Arte: Gli assemblage di Zaelia Bishop in mostra negli spazi di Farbica Fluxus a Bari


BARI. Zaelia Bishop è un cantore solitario di un sentimento titanico, i suoi lavori sono affascinanti assemblage onirici, materici, sospesi in equilibrio sulle regioni selvatiche della memoria e del sogno.
È nel segno del labirinto la nuova mostra personale di Zaelia Bishop “Daedalus Rising” presentata presso gli spazi della Fabrica Fluxus Art Gallery di Bari.
Sepolto da sedimenti di rimembranze e stratificazioni di desideri e patimenti di stagioni mai del tutto disabitate, il labirinto risorge sulla spinta di un irrefrenabile movimento tellurico, come luogo di fantasmagoria, architettura impossibile in cui riconnettere ipotesi di storie, frammenti di narrazioni disparate, filiazioni letterarie, echi di possibilità, mesmerismo di citazioni e voracità di collezioni. È lo scenario ideale in cui ambientare l’affaccendarsi di un’adolescenza eterna, popolata dalla filigrana di figure care, appassionate, screpolate dal tempo che non perdona, sgretolate dagli urti di una immane catastrofe del quotidiano che si fa concrezione, escrescenza, infiorescenza umbratile protesa verso lo spettatore, come per un abbraccio di riconoscenza. Dal labirinto parte la sfida titanica dell’artista, lo strenuo tentativo di trovare l’uscita del dedalo, nonostante la consapevolezza del possibile fallimento.

“Daedalus Rising” raccoglie due cicli di lavori realizzati da Zaelia Bishop nell’ultimo anno accompagnati da un’installazione.

I “Portraits After Great Pain” nascono sotto il segno del Naufragio, metafora di frantumazione. Sono ritratti di uomini, donne e bambini smarriti nel tempo che tornano, nella labile traccia fotografica centenaria sopravvissuta fino ai giorni nostri, a bussare alla porta del presente portando in dono i segni di una trasformazione. Ciascuno dei protagonisti dei ritratti porta infatti su di sé la memoria di un urto antico. Gli elementi che ne trasfigurano corpi e volti sono la traccia ultima del ricordo della loro collisione, una ricerca tra le pagine scomposte di biografie immaginarie.
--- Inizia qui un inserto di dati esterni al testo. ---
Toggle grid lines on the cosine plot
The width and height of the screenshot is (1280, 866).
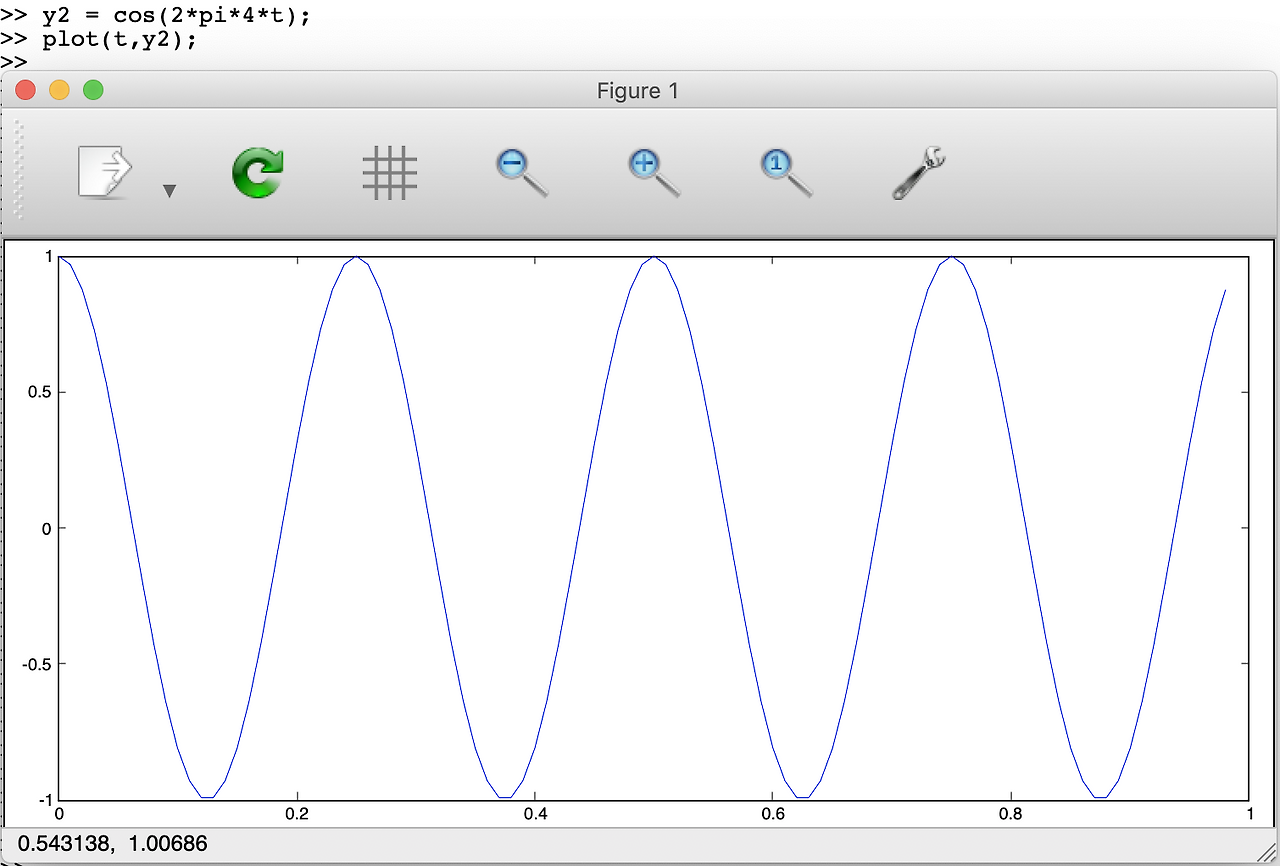(x=389, y=172)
Ciascuna biografia addensa un ricordo inesorabilmente sfigurato dal tempo e attualmente non intelleggibile.

I “Diari dal Dedalo” rappresentano una tappa all’interno di un lungo percorso parzialmente autobiografico che si dipana in modo labirintico e senza destinazione, attraverso la memoria stessa dell’autore. Le piccole wunderkammern apparecchiate in vecchie scatole di legno sono un tentativo di ricomporre frammenti e simboli disseminati lungo la linea d’ombra che separa la fanciullezza dall’età adulta.

All’ingresso della galleria, inoltre, lo spettatore è accolto da un’installazione. Dal soffitto dello spazio espositivo Zaelia Bishop sceglie di fa calare una serie di elementi sospesi per mezzo di fili sottili intrecciati, simili a capelli. Altri reperti ingemmano pavimento e pareti. Elementi naturali, vegetali o animali, armati di disidratata pericolosità, concrezioni fossilizzate di un tempo immemore, nodi di parole per carteggi afasici, argini in cui è stato lasciato scorrere il fiume della memoria fino a non trattenere più l’eco di un’acqua, memoria che si sclerotizza in un lacerto fotografico, in una congettura biografica, nello sbiadire di una passione, ansito di un futuro passato.